Chatty kernel logs
Most people don’t care about the kernel until it breaks or they think it is
broken. When this happens, usually the first place people look is the kernel
logs by using dmesg
or journalctl -k
. This dumps the output of the in-
kernel ringbuffer. The messages from the kernel ring buffer mostly come from
the kernel itself calling printk
. The ring buffer can’t hold an infinite
amount of data, and even if it could more information isn’t necessarily better.
In general, the kernel community tries to limit kernel prints to error messages
or limited probe information. Under normal operation the kernel should be
neither seen nor heard. The kernel doesn’t always match those guidelines though
and not every kernel message is an urgent problem to be fixed.
The kernel starts dumping information almost immediately after the bootloader passes it control. Very early information is designed to give an idea what kind of kernel is running and what kind of system it is running on. This may include dumping out CPU features and what areas of RAM were found by the kernel. As the kernel continues booting and initializing, the printed messages get more selective. Drivers may print out only hardware information or nothing at all. The latter is preferred in most cases.

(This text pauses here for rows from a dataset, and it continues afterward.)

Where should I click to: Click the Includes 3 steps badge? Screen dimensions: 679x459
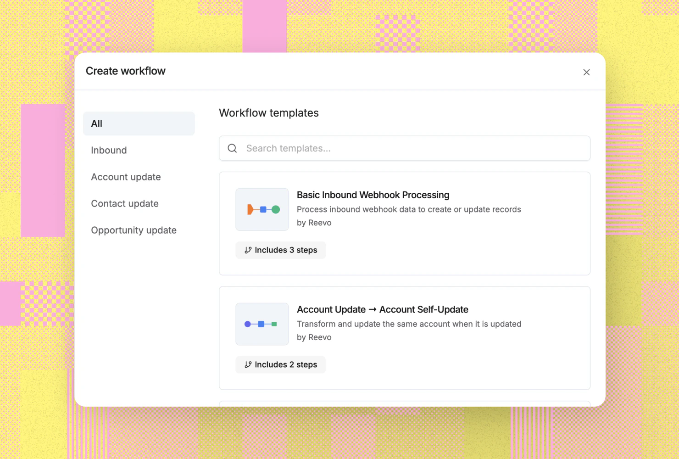280,250
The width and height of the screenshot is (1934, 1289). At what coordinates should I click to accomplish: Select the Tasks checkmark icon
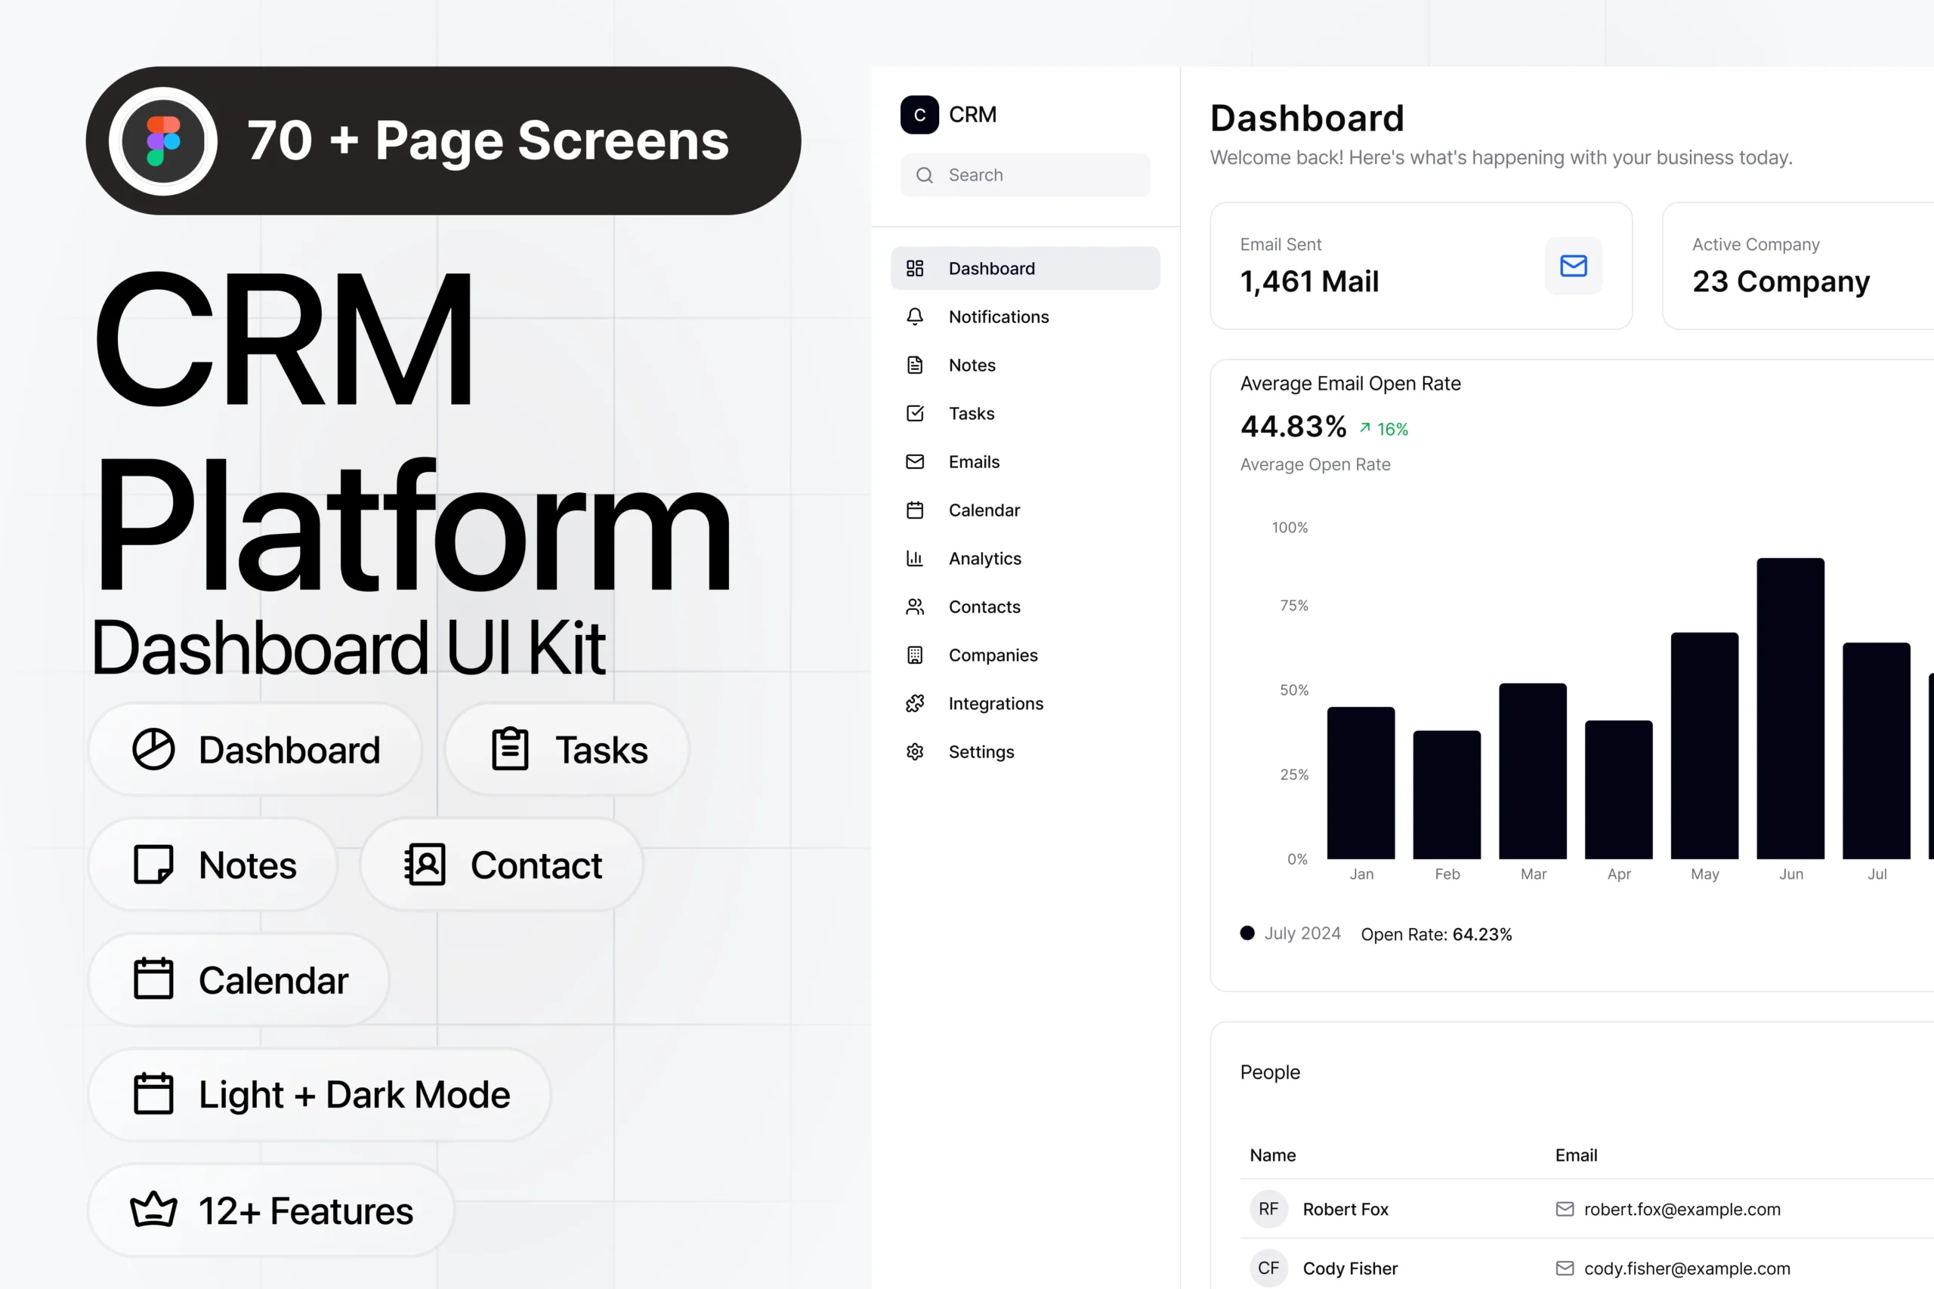pos(914,413)
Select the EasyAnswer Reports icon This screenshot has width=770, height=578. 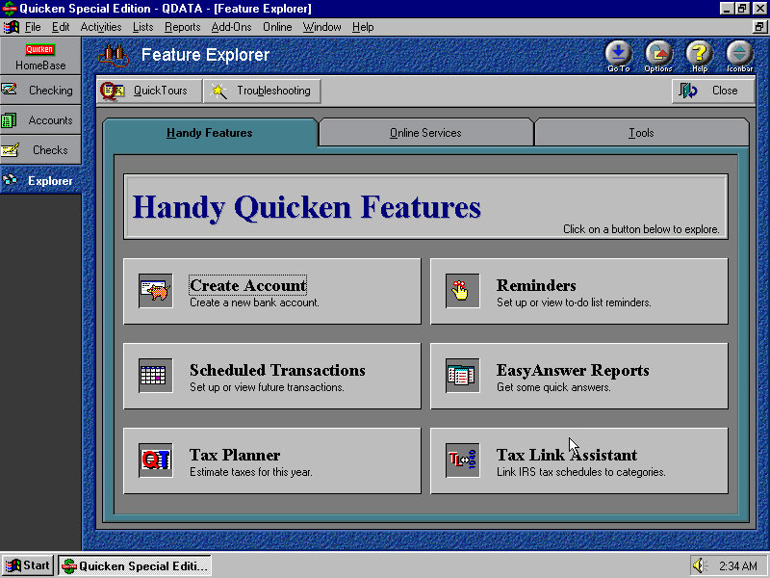(x=462, y=375)
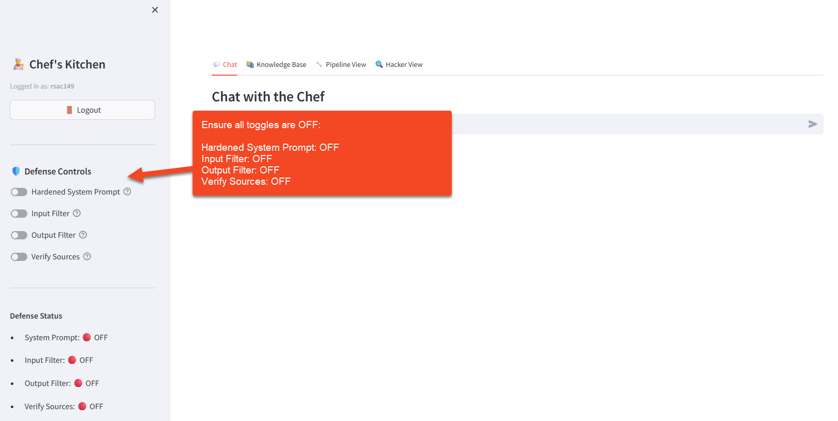Click the red System Prompt status indicator
838x421 pixels.
click(87, 337)
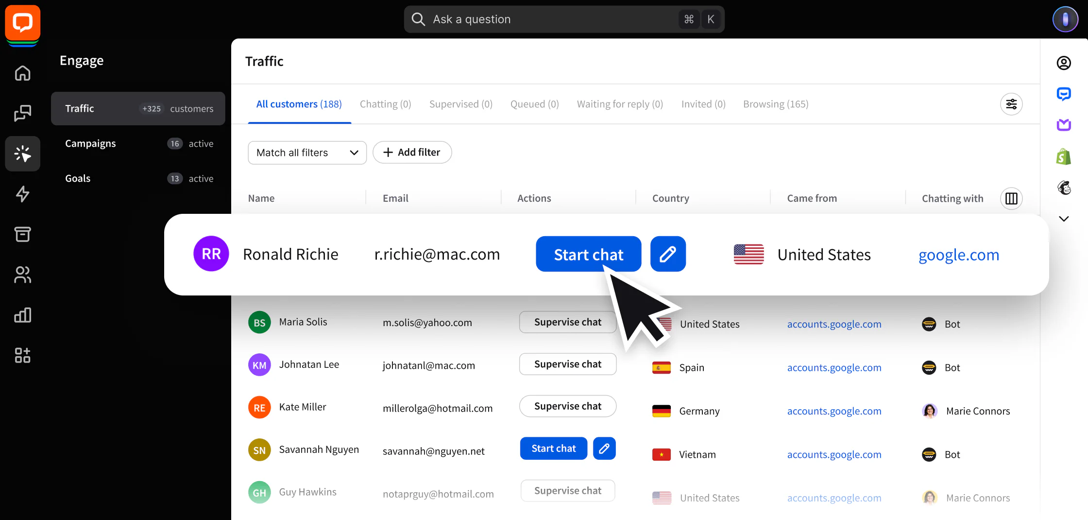
Task: Open the Shopify app icon on the right
Action: click(1064, 156)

I’ve had many arguments on both sides about whether a driver should be printing
something. There’s usually a lot of “but my driver reaaaallly needs this”. The
preferred solution to this problem is usually to adjust the log level the
messages are printed at. The kernel provides several
log levels to filter out appropriate messages. Most drivers will make use
of KERN_ERR
KERN_WARN
and KERN_INFO
. These have the meaning you would
expect: true errors, just gentle warning and some useful information.
KERN_DEBUG
should be used to provide more verbose debugging/tracing on an as
needed basis. The kernel option CONFIG_DYNAMIC_DEBUG
can be used to
enable and disable
individual pr_debug
messages at runtime. This option is enabled on Fedora
kernels.
Even with the different levels of kernel messages available, it may not always
be clear how important a message actually is. It’s very common to get Fedora
kernel bug reports of “dmesg had message X”. If there is nothing else going
wrong on the system, the bug may either get closed as NOTABUG
or placed at
low priority. A common ongoing complaint is with firmware. Drivers may look for
multiple firmware versions, starting with the newest. If a particular firmware
isn’t available, the firmware layer itself will spit out an error even if a
matching version may eventually be found. Sometimes the kernel driver may not
match the hardware exactly and the driver will choose to be ‘helpful’ and
indicate there may be problems. While it is true that hardware which is not
100% compliant may cause issues, messages like this are unhelpful without a
message that this isn’t likely to be fixed in the kernel. Even with statements
like “the kernel is fine”, it can be confusing and difficult to explain this
to users.
The kernel logs are a vital piece of information for reporting problems. Not all messages in the logs are an indication of a problem that needs a kernel fix. It’s still important to report bugs so we know what bothers people. It may be possible to report issues to upstream driver owners to report better error messages and make the kernel logs more useful for everyone.